* Task statement
Give back all of the data exactly.

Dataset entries
Start of Block

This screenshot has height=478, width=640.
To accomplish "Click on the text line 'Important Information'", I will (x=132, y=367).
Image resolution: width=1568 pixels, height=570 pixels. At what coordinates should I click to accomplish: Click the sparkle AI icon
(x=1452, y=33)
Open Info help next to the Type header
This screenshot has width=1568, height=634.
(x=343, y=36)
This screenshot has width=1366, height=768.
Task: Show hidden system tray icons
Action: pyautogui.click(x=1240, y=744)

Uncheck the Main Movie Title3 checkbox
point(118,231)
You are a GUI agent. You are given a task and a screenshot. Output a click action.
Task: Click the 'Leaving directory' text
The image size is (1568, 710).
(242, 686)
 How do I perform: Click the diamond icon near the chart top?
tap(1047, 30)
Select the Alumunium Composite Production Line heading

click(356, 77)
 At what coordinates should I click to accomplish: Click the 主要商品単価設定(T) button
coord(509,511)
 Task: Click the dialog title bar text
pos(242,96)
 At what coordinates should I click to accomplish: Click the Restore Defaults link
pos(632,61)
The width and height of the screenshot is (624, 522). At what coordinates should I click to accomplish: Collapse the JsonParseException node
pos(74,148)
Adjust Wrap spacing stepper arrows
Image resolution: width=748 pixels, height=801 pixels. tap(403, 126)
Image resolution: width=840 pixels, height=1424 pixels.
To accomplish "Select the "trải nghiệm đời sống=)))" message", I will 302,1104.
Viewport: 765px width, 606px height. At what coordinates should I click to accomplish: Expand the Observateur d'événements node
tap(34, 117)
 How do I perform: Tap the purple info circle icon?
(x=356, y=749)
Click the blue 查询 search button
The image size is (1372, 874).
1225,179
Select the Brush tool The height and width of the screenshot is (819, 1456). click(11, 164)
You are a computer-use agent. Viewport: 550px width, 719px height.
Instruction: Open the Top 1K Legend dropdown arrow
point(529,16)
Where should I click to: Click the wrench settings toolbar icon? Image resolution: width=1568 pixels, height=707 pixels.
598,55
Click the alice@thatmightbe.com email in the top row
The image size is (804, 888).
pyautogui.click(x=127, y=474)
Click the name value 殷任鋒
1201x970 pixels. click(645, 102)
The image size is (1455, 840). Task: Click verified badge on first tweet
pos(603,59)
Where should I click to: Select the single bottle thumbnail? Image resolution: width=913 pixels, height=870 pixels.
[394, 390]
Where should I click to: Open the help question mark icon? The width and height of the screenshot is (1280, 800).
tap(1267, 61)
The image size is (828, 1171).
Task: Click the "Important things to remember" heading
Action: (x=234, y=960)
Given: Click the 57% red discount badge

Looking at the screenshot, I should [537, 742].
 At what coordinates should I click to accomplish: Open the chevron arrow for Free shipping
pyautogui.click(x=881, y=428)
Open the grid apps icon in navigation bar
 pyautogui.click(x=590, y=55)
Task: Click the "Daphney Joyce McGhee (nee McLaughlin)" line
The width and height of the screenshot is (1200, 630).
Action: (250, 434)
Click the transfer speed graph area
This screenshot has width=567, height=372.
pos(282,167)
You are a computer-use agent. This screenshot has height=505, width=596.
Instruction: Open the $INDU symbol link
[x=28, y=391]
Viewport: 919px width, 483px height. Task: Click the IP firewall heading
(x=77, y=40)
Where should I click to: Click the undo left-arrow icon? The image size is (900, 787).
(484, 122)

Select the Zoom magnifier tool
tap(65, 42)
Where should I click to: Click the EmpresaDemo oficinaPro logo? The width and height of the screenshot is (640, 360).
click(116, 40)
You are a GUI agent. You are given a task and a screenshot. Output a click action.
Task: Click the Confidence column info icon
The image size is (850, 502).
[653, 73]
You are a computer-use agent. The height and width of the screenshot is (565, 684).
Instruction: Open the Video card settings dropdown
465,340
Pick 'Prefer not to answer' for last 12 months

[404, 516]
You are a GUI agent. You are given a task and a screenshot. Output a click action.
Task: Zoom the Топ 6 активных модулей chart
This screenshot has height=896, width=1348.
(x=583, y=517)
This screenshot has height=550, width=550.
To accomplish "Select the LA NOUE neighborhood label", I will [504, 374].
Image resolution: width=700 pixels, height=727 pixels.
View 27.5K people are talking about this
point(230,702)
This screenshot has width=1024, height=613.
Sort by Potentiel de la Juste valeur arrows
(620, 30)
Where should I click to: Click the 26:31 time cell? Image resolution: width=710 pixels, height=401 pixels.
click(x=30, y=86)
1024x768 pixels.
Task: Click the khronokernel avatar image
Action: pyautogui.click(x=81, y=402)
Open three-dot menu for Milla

End of Block

* Answer box
This screenshot has height=478, width=640.
To accomplish "Click on the text line 'Important Information'", I will (x=132, y=367).
Image resolution: width=1568 pixels, height=570 pixels. At what coordinates should I click to accomplish: Click the sparkle AI icon
(x=1452, y=33)
Open Info help next to the Type header
This screenshot has width=1568, height=634.
(x=343, y=36)
This screenshot has width=1366, height=768.
Task: Show hidden system tray icons
Action: pyautogui.click(x=1240, y=744)

Uncheck the Main Movie Title3 checkbox
point(118,231)
You are a GUI agent. You are given a task and a screenshot. Output a click action.
Task: Click the 'Leaving directory' text
The image size is (1568, 710).
(242, 686)
 How do I perform: Click the diamond icon near the chart top?
tap(1047, 30)
Select the Alumunium Composite Production Line heading

click(356, 77)
 At what coordinates should I click to accomplish: Click the 主要商品単価設定(T) button
coord(509,511)
 Task: Click the dialog title bar text
pos(242,96)
 At what coordinates should I click to accomplish: Click the Restore Defaults link
pos(632,61)
The width and height of the screenshot is (624, 522). At what coordinates should I click to accomplish: Collapse the JsonParseException node
pos(74,148)
Adjust Wrap spacing stepper arrows
Image resolution: width=748 pixels, height=801 pixels. tap(403, 126)
Image resolution: width=840 pixels, height=1424 pixels.
To accomplish "Select the "trải nghiệm đời sống=)))" message", I will 302,1104.
Viewport: 765px width, 606px height. At what coordinates should I click to accomplish: Expand the Observateur d'événements node
tap(34, 117)
 How do I perform: Tap the purple info circle icon?
(x=356, y=749)
Click the blue 查询 search button
The image size is (1372, 874).
1225,179
Select the Brush tool The height and width of the screenshot is (819, 1456). click(11, 164)
You are a computer-use agent. Viewport: 550px width, 719px height.
Instruction: Open the Top 1K Legend dropdown arrow
point(529,16)
Where should I click to: Click the wrench settings toolbar icon? Image resolution: width=1568 pixels, height=707 pixels.
598,55
Click the alice@thatmightbe.com email in the top row
The image size is (804, 888).
pyautogui.click(x=127, y=474)
Click the name value 殷任鋒
1201x970 pixels. click(645, 102)
The image size is (1455, 840). Task: Click verified badge on first tweet
pos(603,59)
Where should I click to: Select the single bottle thumbnail? Image resolution: width=913 pixels, height=870 pixels.
[394, 390]
Where should I click to: Open the help question mark icon? The width and height of the screenshot is (1280, 800).
tap(1267, 61)
The image size is (828, 1171).
Task: Click the "Important things to remember" heading
Action: (x=234, y=960)
Given: Click the 57% red discount badge

Looking at the screenshot, I should [537, 742].
 At what coordinates should I click to accomplish: Open the chevron arrow for Free shipping
pyautogui.click(x=881, y=428)
Open the grid apps icon in navigation bar
 pyautogui.click(x=590, y=55)
Task: Click the "Daphney Joyce McGhee (nee McLaughlin)" line
The width and height of the screenshot is (1200, 630).
Action: (250, 434)
Click the transfer speed graph area
This screenshot has width=567, height=372.
pos(282,167)
You are a computer-use agent. This screenshot has height=505, width=596.
Instruction: Open the $INDU symbol link
[x=28, y=391]
Viewport: 919px width, 483px height. Task: Click the IP firewall heading
(x=77, y=40)
Where should I click to: Click the undo left-arrow icon? The image size is (900, 787).
(484, 122)

Select the Zoom magnifier tool
tap(65, 42)
Where should I click to: Click the EmpresaDemo oficinaPro logo? The width and height of the screenshot is (640, 360).
click(116, 40)
You are a GUI agent. You are given a task and a screenshot. Output a click action.
Task: Click the Confidence column info icon
The image size is (850, 502).
[653, 73]
You are a computer-use agent. The height and width of the screenshot is (565, 684).
Instruction: Open the Video card settings dropdown
465,340
Pick 'Prefer not to answer' for last 12 months

[404, 516]
You are a GUI agent. You are given a task and a screenshot. Output a click action.
Task: Zoom the Топ 6 активных модулей chart
This screenshot has height=896, width=1348.
(x=583, y=517)
This screenshot has height=550, width=550.
To accomplish "Select the LA NOUE neighborhood label", I will [504, 374].
Image resolution: width=700 pixels, height=727 pixels.
View 27.5K people are talking about this
point(230,702)
This screenshot has width=1024, height=613.
Sort by Potentiel de la Juste valeur arrows
(620, 30)
Where should I click to: Click the 26:31 time cell? Image resolution: width=710 pixels, height=401 pixels.
click(x=30, y=86)
1024x768 pixels.
Task: Click the khronokernel avatar image
Action: pyautogui.click(x=81, y=402)
Open three-dot menu for Milla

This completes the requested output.